## Start Page text
Stream: ideas

Topic: tuples for function arguments


view this post on Zulip Richard Feldman (Jul 06 2023 at 14:47):

wild idea time!

so I was thinking about how multi-backpassing complicates the parser a lot and is also rarely used and not very discoverable but is also useful in some cases, and it reminded me of an old idea from years ago that I figured I should put out there and get peoples' thoughts about it

view this post on Zulip Richard Feldman (Jul 06 2023 at 14:47):

the basic idea is something like this: what if "all functions take 1 argument, and multi-argument functions are actually 1-argument functions that take tuples as their 1 argument?"

so, concrete implications of this idea would be:

view this post on Zulip Richard Feldman (Jul 06 2023 at 14:49):

  1. lambda syntax looks more like CoffeeScript or JS, e.g.

today

List.map = \list, fn ->
    # implementation goes here

List.single = \elem ->
    # implementation goes here

idea

List.map = (list, fn) ->
    # implementation goes here

List.single = (elem) ->
    # implementation goes here

view this post on Zulip Richard Feldman (Jul 06 2023 at 14:50):

  1. calling functions becomes syntax sugar, e.g.
fn a # call `fn` passing `a` (so, same as today)
## End Page text
## Start Data extract
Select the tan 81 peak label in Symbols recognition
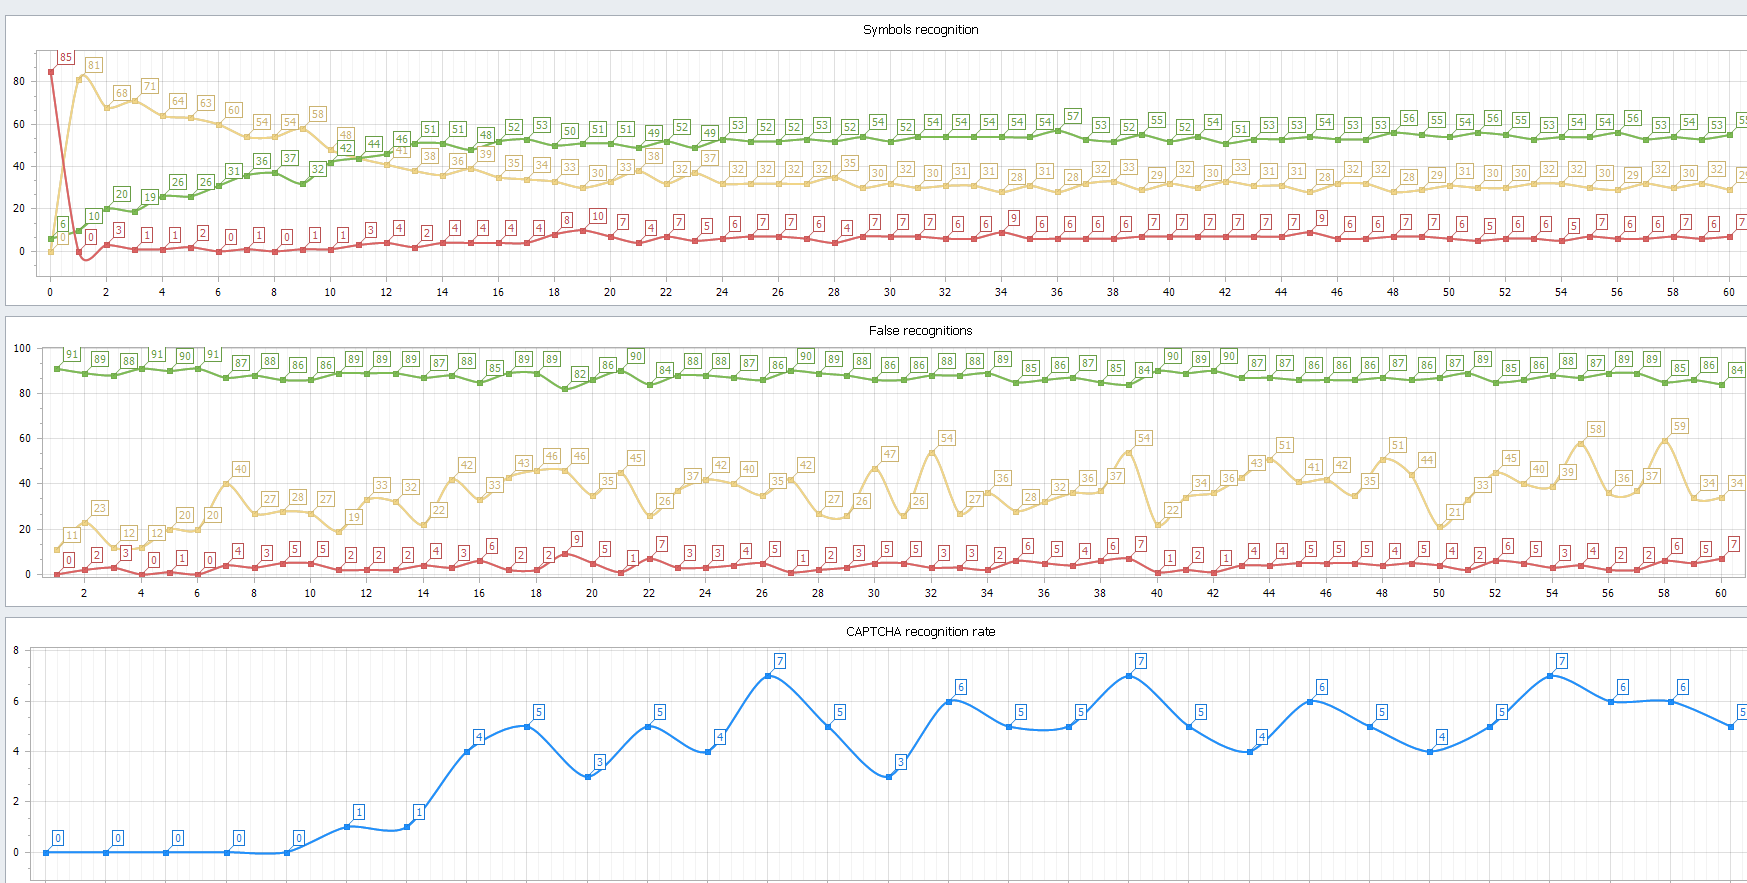Screen dimensions: 1747x883 tap(94, 65)
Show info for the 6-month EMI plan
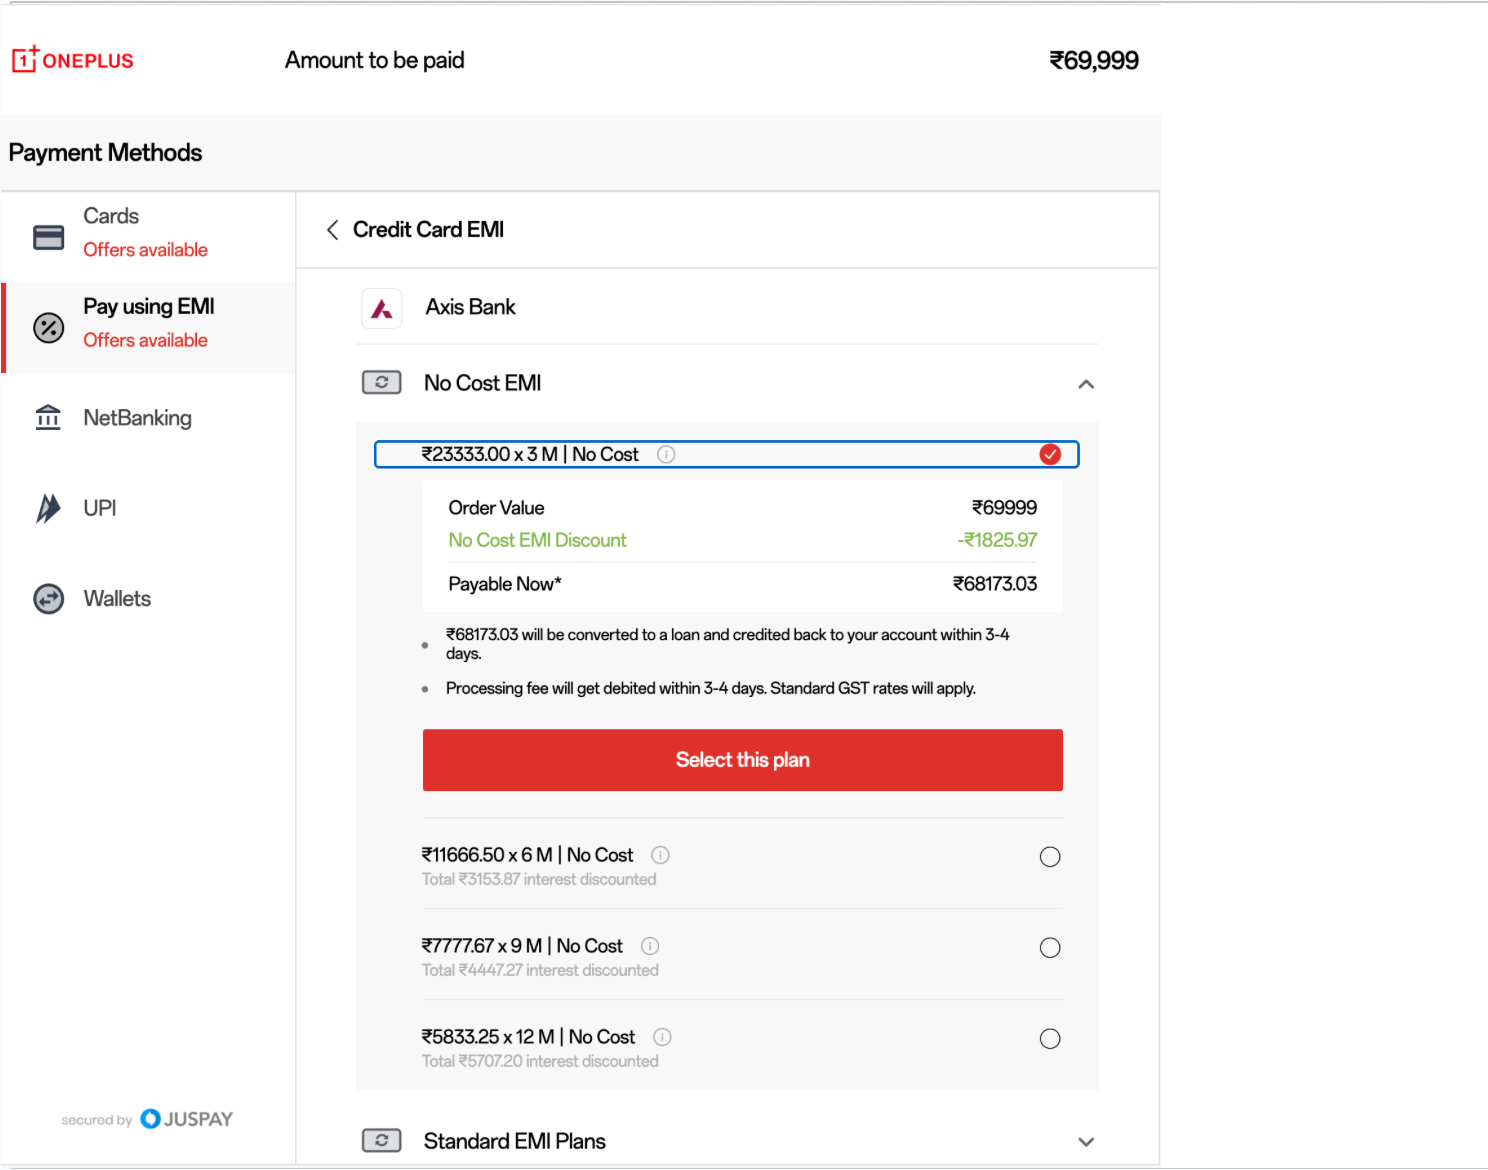The height and width of the screenshot is (1170, 1488). [661, 855]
## End Data extract
=== Complete the following ===
- a) In the thread on tuples for function arguments, what does Richard Feldman say multi-backpassing does to the parser?
- b) Print the passage of the thread on tuples for function arguments from "List.single = (elem)" up to and including "syntax sugar, e.g.".
- c) Render this sentence from the thread on tuples for function arguments in French: "so I was thinking about how multi-backpassing complicates the parser a lot and is also rarely used and not very discoverable but is also useful in some cases, and it reminded me of an old idea from years ago that I figured I should put out there and get peoples' thoughts about it"

=== Results for each task ===
- a) It complicates the parser a lot.

- b)
List.single = (elem) ->
    # implementation goes here

view this post on Zulip Richard Feldman (Jul 06 2023 at 14:50):

  1. calling functions becomes syntax sugar, e.g.

- c) donc je réfléchissais au fait que le multi-backpassing complique beaucoup le parseur, qu'il est en outre rarement utilisé et peu facile à découvrir, mais qu'il est aussi utile dans certains cas, et cela m'a rappelé une vieille idée datant d'il y a des années, que je me suis dit que je devrais soumettre ici afin de recueillir l'avis des gens à son sujet